Records from a data source
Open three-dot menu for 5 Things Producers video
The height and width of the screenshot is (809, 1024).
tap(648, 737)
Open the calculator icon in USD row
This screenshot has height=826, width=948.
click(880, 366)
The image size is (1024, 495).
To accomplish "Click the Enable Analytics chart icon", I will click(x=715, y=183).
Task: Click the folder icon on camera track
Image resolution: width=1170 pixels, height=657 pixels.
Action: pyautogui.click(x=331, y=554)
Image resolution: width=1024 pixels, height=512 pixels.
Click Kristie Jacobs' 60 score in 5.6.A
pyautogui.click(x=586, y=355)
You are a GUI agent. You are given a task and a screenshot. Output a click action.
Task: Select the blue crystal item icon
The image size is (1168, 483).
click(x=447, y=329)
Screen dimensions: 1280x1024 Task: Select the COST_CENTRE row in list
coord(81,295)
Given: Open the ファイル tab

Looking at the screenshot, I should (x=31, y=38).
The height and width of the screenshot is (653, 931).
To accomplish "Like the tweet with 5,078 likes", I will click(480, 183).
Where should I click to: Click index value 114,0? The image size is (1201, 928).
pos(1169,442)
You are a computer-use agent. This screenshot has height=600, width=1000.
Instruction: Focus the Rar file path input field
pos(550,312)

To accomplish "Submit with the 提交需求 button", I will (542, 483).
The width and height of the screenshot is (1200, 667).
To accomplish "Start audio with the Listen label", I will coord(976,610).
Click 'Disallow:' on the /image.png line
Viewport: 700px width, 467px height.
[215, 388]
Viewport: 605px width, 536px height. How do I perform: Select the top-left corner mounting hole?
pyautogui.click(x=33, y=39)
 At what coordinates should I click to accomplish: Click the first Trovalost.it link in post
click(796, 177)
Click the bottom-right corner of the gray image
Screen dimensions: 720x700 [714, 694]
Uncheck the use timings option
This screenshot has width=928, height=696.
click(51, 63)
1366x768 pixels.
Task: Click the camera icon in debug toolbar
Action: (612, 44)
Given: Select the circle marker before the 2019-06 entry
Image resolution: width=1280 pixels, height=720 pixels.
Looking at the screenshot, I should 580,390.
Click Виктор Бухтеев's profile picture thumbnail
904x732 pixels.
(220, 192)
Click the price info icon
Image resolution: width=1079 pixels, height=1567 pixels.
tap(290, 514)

**Directions for this task**
Take every line from the data above that holds "agent" and copy it out.

**Worked solution**
You are a GUI agent. You are given a task and a screenshot. Output a click action.
You are a computer-use agent. This screenshot has height=600, width=1000.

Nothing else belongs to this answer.